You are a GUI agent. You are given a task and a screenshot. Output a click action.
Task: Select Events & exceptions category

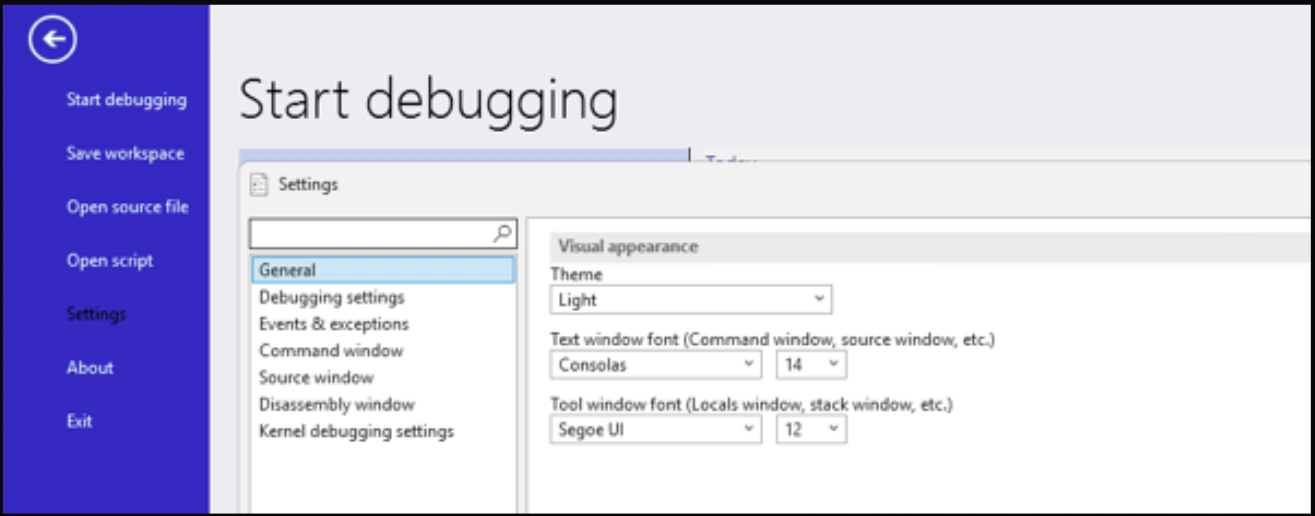(x=334, y=324)
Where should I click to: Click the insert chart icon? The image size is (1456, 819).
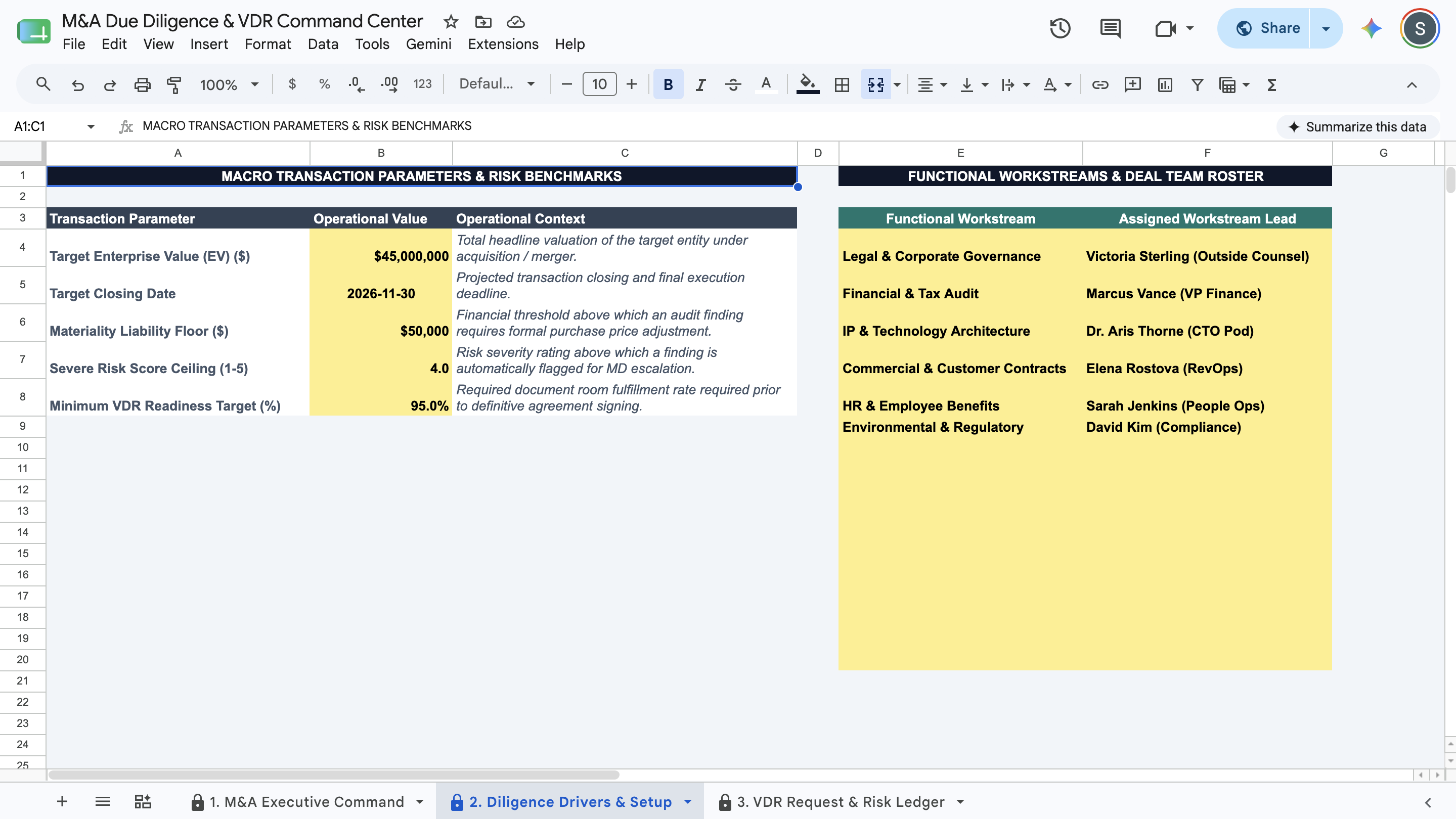point(1165,85)
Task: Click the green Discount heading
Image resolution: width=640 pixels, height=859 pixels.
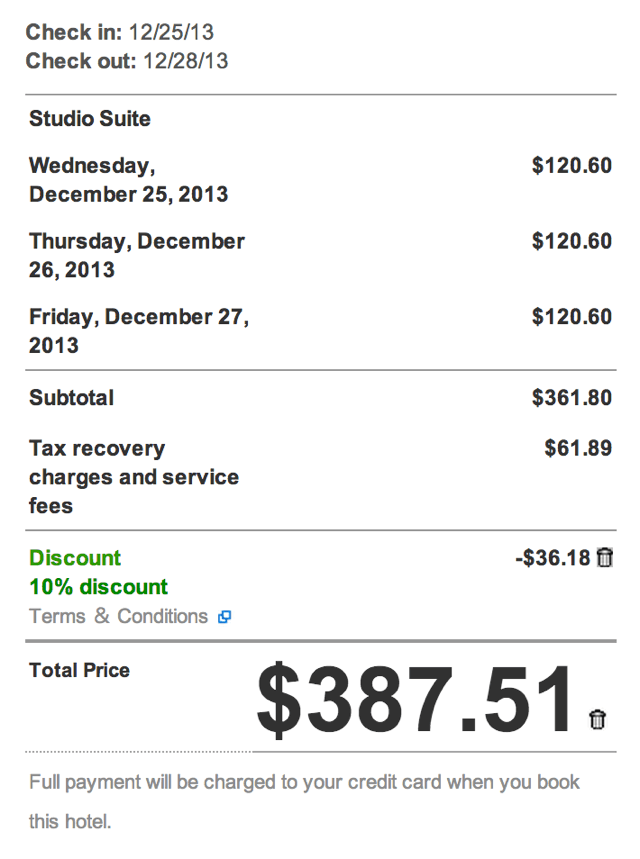Action: [75, 558]
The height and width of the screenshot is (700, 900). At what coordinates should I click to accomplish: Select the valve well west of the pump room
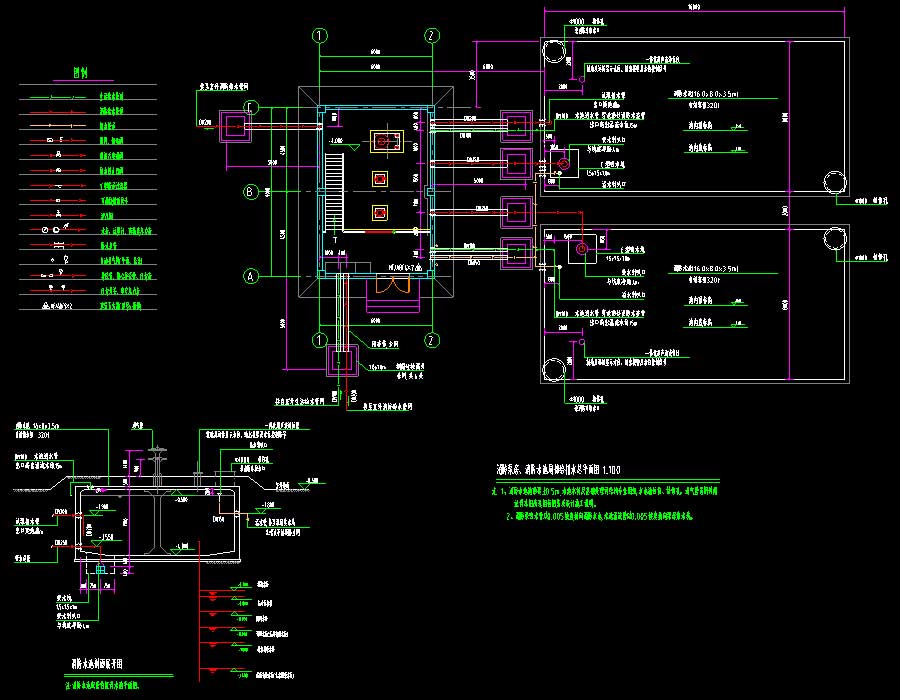pyautogui.click(x=237, y=126)
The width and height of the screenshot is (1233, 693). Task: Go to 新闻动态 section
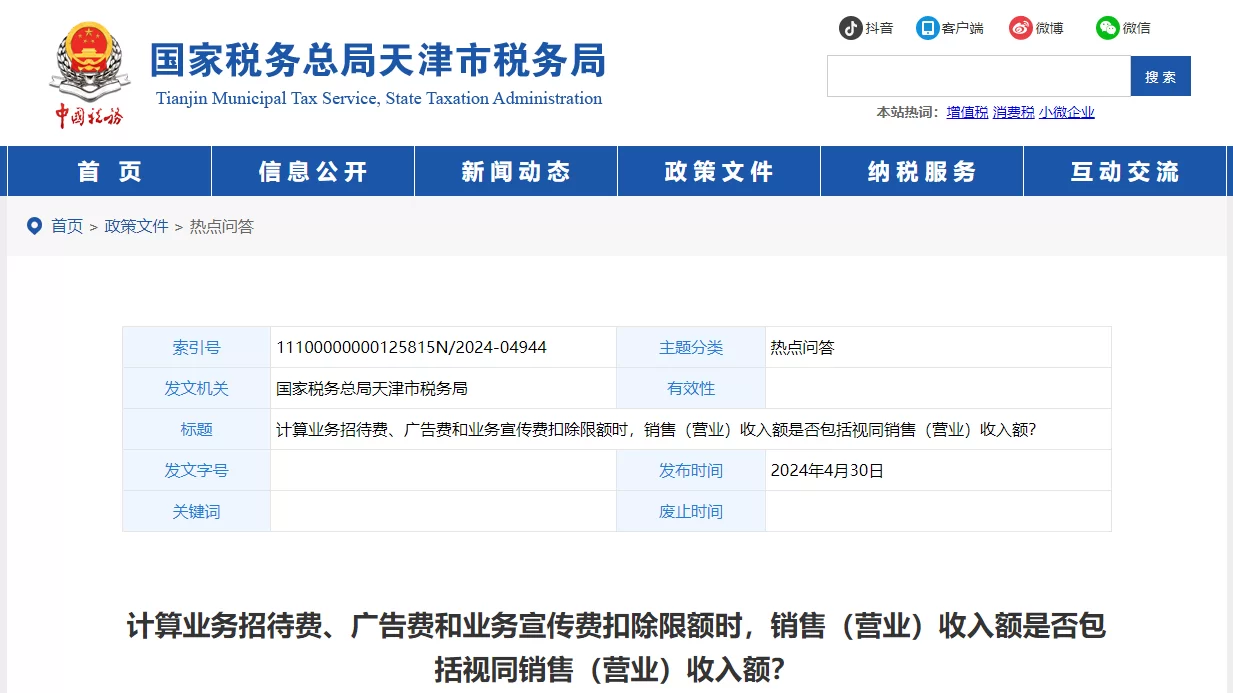516,172
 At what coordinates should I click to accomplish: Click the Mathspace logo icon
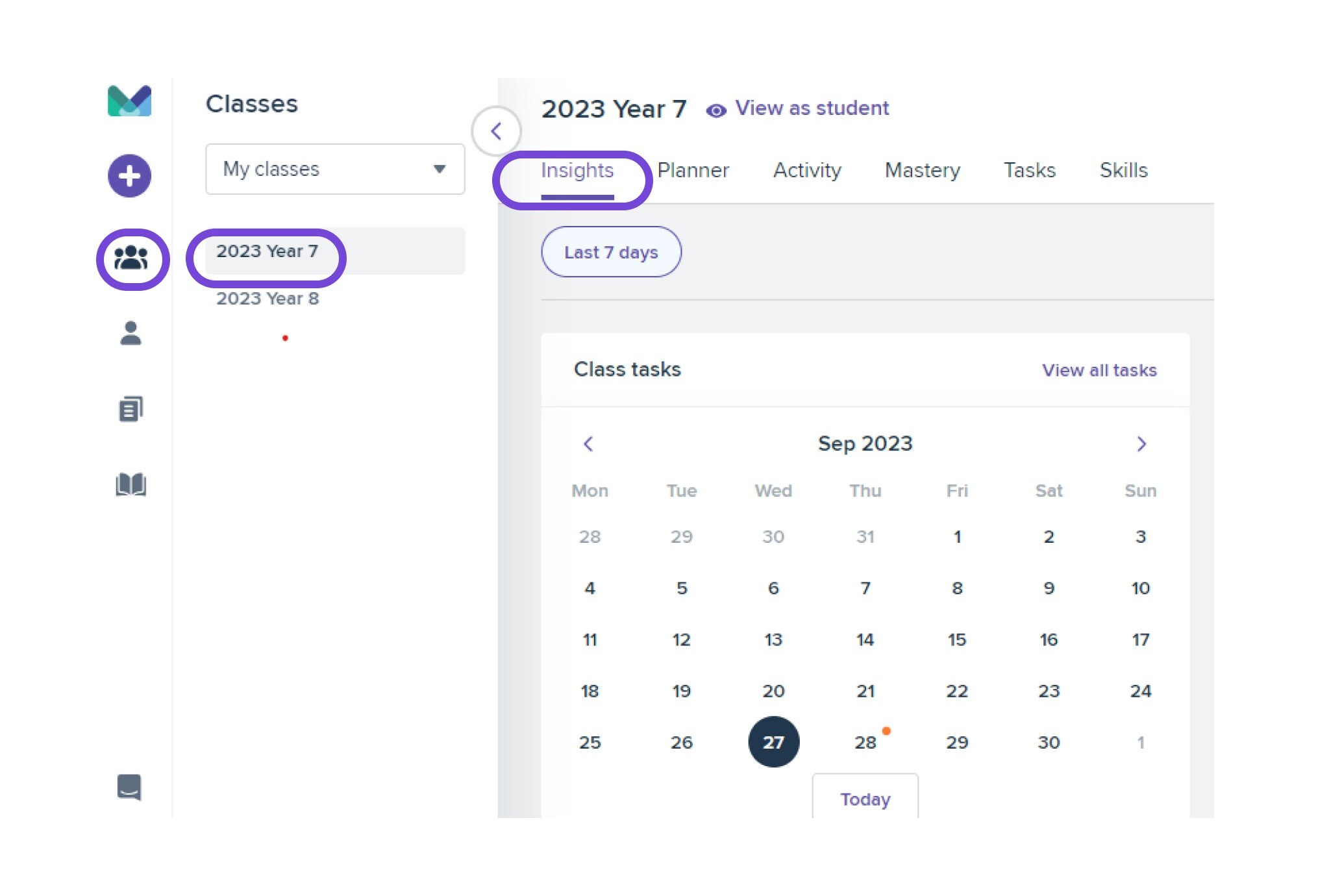click(x=129, y=101)
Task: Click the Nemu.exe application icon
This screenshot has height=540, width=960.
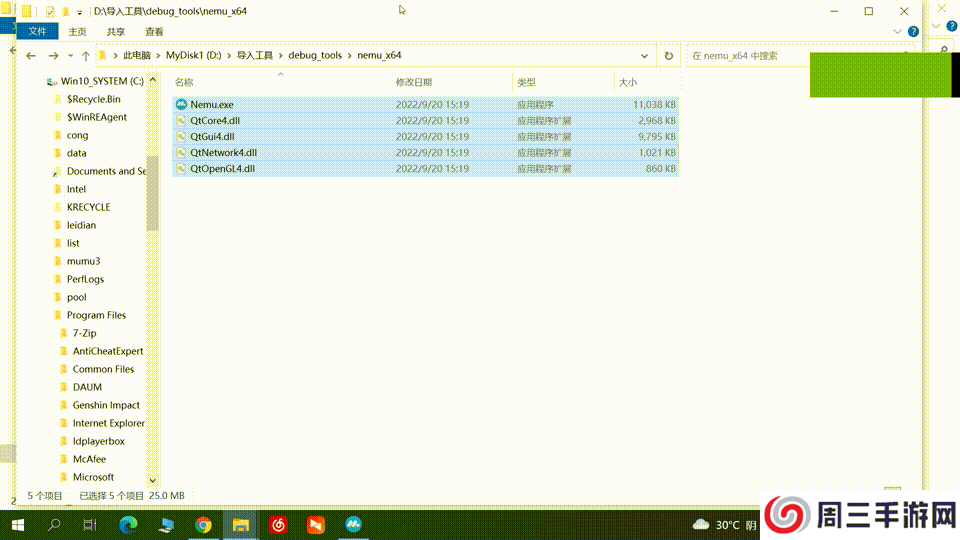Action: 181,104
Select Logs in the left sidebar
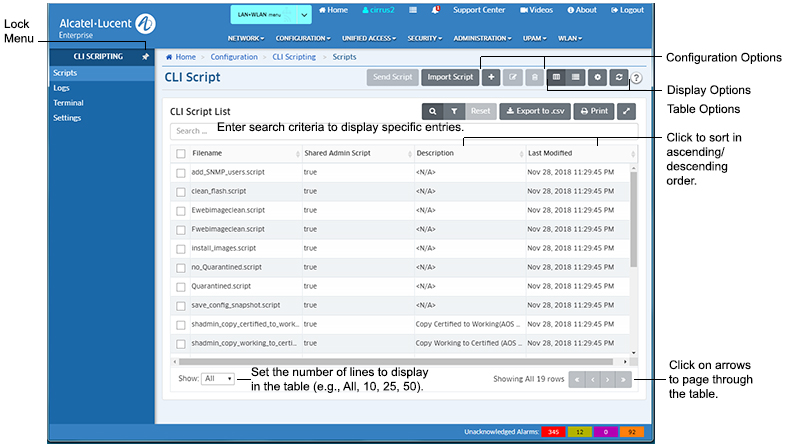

### The request
Gather every line of the data above that contains the string "height", treating uppercase and lowercase as different.

### Reply
Image resolution: width=640 pixels, height=859 pixels.
The height and width of the screenshot is (700, 900). At what coordinates should I click to accomplish: Select the valve well west of the pump room
The width and height of the screenshot is (1233, 693). Task: Go to 新闻动态 section
This screenshot has height=540, width=960.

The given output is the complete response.